In rising to second this Motion, may I say I am quite sure every Member of the House must agree with me in recognising the essential fairness of the argument put forward by my right hon. Friend (Mr. Brace)? In submitting this Motion it must, T think, be admitted that whether it succeeds or not the gravity of the situation is such as to justify our bringing it before the House, because the coal-mining industry, which has been subjected to so many experiments during the last eight or nine months, is really the basic industry upon which most of our industries are built. These are, of course, great industries employing hundreds and thousands of men, who may from time to time see differently from those who are engaged in the mining industry, but if the mining industry is being administered on wrong lines, if production is not being maintained, if the industry is depressed, then it follows almost as a matter of course that all other industries take on similar lines. It is really because the whole mining industry is one of the basic industries of the nation that we are asking, in all earnestness, that there shall be a real inquiry. My right hon. Friend spoke of the very cavalier manner in which the Coal Advisory Board has been dealt with. I would like to endorse, and, indeed, to amplify every statement he has made. During the very troublous times of the War the Government recognised at once how necessary it was to get into touch with the leaders of the coal-mining industry on both sides. On the Coal Advisory Board, on the employers side, are some of the finest men whom I have ever known in my life, or, indeed, whom it is possible for any man to know. There are men who, throughout a long life, have not only conferred great service on the State by their knowledge of the relations of the coalmining industry, but who in every part of the public service have signalised themselves, and have had great honours conferred upon them by the Monarch because of their splendid public record. I need not individualise that particular statement: it will not only not be disputed, but it will be accepted in the fullest degree by the Government itself.

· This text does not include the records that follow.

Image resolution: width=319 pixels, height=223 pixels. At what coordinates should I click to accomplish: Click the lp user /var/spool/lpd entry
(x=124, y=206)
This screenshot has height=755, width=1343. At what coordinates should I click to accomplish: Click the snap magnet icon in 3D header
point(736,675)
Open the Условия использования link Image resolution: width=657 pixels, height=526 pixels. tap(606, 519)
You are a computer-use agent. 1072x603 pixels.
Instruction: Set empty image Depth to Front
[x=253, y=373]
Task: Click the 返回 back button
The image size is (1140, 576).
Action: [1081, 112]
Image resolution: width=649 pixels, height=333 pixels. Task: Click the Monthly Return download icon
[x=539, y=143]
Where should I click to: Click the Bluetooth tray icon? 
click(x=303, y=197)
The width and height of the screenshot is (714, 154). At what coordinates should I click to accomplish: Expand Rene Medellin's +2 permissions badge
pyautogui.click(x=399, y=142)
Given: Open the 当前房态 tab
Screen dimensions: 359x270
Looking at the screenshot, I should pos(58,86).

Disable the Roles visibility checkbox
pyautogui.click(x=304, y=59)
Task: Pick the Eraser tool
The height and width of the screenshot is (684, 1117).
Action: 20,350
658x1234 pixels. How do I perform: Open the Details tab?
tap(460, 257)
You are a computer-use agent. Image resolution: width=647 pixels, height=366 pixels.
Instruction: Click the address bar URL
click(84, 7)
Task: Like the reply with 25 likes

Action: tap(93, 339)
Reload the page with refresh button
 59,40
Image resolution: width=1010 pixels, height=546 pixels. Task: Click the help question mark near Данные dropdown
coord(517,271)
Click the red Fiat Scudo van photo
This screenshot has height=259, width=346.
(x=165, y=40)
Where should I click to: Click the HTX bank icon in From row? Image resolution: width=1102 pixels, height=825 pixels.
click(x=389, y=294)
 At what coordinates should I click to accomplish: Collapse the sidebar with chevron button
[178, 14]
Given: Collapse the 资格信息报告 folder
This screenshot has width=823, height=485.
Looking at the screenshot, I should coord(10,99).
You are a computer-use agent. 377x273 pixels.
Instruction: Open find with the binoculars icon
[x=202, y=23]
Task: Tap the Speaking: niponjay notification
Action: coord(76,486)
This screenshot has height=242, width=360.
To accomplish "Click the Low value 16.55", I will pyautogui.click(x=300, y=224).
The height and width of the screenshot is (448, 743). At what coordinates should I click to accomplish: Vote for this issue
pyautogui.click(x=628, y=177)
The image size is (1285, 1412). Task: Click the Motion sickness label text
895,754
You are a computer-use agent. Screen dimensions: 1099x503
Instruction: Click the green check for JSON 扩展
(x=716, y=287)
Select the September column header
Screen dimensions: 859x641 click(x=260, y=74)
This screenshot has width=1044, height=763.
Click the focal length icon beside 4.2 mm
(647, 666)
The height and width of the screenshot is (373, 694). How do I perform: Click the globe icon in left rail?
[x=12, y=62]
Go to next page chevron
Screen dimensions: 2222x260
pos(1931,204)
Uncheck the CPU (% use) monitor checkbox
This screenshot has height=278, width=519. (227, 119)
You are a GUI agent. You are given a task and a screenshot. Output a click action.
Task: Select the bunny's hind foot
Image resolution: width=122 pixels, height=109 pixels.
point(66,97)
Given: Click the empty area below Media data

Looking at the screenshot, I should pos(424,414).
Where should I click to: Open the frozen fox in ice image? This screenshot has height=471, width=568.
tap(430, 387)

During the War this board was in consultation, and with one or two exceptions, serious enough indeed, the coal-mining industry was kept in good heart and in continuous working because of the advice tendered by the board. Week by week and month by month they were sitting, and they kept intact that wonderful industry, which is so easily capable of being disrupted. The advice they tendered to the Coal Controller and which was accepted by the Government accomplished that, and, as a result, very largely, victory was made possible, a victory which would never have been possible had a cataclysm taken place in the coal-mining industry. But so soon as peace was declared it seemed as though all the past had been forgotten. I contend that the problem of reconstruction, the problem of the continuous working of an industry upon which practically all other industries depend, is the same problem in its essential characteristics in peace as in war. How can you reconstruct the nation upon anything like decent lines or with anything like the smoothness and rapidity which are necessary if you are going- to treat that industry which you have hitherto taken into your confidence as an Ishmaelite? It is impossible. There is no industry so well organised. There are no bodies of men so easy to persuade find so difficult to drive as the miners of the United Kingdom. There is no body of men with whom a little tact has such a great effect. There is no body of men with whom it is so desirable to keep a sympathetic touch.

This magnificent body, the Coal Advisory Board, containing, as I say, the best men industry has ever possessed, animated by the noblest spirit and motives which ever infused any industry, was practically flouted. On the very day that the 6s. per ton increase was announced in this House a meeting of the Coal Advisory Board was held not many yards distant from this building, and we were dealing with some very small matters, one of which if it had been brought into accomplishment would have made possibly a difference of a decimal about nine times removed from the point in the cost of coal. We debated that matter for three or four hours, but this tremendous impost, in which the whole country was involved, and which aroused passions impossible to describe and which had the effect in the case of a11 miners, even the most pacific as well as the most bellicose, of leaving upon their minds an impression that the Government was trifling with them, this matter was not even so much as whispered. I have known two of the Coal Controllers. I do not know the third, and any reference I may make let me say is not intended to affect the personal character of the men. Indeed, in so far as I have known the two gentlemen, to whom I may make slight reference, I can only say that they struck me as being very capable men indeed. One has departed whence in time we must all go, but I can only say that in so far as patience and a desire to see every aspect of the problem and constant and kindly inquiry into every consideration that presented itself could go, nothing could exceed the services of the late fir Guy Calthron.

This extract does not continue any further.